→ **TASK DIRECTIONS**
Please copy every line from the records below that contains the string "gene".

Stored items
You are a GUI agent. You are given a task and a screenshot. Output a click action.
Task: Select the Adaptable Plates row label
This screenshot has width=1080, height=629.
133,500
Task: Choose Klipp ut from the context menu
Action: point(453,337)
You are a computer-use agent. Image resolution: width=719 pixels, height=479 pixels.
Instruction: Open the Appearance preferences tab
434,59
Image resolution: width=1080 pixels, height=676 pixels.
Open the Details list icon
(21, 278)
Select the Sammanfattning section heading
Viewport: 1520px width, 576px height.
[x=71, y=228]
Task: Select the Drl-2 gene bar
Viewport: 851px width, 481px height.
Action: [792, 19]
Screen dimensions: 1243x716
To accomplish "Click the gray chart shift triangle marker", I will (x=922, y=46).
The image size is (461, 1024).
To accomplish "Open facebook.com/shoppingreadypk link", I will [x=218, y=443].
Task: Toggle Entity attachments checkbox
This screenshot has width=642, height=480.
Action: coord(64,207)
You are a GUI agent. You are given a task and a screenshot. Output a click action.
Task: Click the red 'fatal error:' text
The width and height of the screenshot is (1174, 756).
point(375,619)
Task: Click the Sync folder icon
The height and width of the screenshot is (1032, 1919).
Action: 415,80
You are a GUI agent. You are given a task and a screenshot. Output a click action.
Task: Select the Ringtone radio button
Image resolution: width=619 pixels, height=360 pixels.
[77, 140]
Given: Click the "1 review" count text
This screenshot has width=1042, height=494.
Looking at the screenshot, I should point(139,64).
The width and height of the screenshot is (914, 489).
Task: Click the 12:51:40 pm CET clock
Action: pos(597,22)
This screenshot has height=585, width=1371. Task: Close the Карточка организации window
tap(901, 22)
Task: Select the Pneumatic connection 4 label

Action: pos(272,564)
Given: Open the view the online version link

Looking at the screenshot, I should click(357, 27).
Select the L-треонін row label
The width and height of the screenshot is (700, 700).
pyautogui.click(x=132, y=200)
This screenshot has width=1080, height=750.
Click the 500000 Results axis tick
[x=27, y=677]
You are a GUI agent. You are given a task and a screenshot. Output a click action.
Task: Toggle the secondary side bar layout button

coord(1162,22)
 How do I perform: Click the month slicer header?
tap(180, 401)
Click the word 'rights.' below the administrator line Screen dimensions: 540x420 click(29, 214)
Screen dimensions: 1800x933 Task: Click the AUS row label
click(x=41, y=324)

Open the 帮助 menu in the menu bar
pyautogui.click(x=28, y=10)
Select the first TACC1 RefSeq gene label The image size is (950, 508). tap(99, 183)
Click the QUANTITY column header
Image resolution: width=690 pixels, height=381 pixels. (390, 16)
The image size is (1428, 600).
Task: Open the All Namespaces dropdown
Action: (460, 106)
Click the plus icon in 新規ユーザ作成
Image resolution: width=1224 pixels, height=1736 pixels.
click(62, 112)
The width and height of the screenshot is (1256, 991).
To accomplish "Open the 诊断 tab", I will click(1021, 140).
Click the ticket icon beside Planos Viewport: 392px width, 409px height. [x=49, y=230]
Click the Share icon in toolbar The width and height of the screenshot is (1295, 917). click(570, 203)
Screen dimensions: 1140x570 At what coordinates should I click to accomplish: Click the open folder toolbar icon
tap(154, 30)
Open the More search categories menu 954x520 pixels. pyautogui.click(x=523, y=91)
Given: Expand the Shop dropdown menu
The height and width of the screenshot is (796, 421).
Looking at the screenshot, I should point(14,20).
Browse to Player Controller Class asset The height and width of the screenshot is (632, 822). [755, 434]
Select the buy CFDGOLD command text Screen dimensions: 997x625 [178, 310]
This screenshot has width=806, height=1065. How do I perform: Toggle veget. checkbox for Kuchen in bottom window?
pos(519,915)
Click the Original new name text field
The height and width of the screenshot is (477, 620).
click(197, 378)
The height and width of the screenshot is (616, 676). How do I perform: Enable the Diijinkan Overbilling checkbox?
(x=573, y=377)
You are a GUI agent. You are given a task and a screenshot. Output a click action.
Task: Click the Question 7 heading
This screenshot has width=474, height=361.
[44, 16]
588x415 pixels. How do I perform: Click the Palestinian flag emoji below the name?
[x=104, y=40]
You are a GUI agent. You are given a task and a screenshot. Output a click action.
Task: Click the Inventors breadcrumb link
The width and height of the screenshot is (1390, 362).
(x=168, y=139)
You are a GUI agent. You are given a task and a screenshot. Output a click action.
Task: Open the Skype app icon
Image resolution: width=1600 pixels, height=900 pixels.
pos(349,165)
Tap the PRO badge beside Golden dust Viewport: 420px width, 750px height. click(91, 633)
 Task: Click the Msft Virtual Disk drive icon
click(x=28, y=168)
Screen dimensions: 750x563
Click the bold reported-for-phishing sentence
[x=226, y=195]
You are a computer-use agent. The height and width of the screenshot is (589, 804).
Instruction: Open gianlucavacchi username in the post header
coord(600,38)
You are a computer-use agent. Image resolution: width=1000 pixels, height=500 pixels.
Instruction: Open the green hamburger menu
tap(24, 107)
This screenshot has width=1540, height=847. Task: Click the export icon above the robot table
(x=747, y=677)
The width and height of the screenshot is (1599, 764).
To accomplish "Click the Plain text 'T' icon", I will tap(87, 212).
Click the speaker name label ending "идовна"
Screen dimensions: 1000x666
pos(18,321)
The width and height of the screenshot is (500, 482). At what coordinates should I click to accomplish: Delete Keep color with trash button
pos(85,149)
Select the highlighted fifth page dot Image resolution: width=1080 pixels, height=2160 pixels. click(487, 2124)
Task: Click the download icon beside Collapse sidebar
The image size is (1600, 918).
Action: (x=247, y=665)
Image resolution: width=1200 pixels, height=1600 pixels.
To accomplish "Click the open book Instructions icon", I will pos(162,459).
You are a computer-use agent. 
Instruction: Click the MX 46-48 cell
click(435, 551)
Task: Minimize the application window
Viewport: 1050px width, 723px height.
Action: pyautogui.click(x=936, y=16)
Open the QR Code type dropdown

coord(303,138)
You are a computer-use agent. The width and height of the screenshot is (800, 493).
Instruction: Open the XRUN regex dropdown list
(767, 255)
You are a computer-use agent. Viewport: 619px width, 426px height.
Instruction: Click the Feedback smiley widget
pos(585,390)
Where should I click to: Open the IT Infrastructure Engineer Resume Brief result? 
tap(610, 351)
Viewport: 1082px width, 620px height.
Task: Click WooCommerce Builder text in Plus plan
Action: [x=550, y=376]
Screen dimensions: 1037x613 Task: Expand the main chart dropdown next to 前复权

→ **TASK SOLUTION**
Task: Select the Drl-2 gene bar
Select the first TACC1 RefSeq gene label The image size is (950, 508). tap(99, 183)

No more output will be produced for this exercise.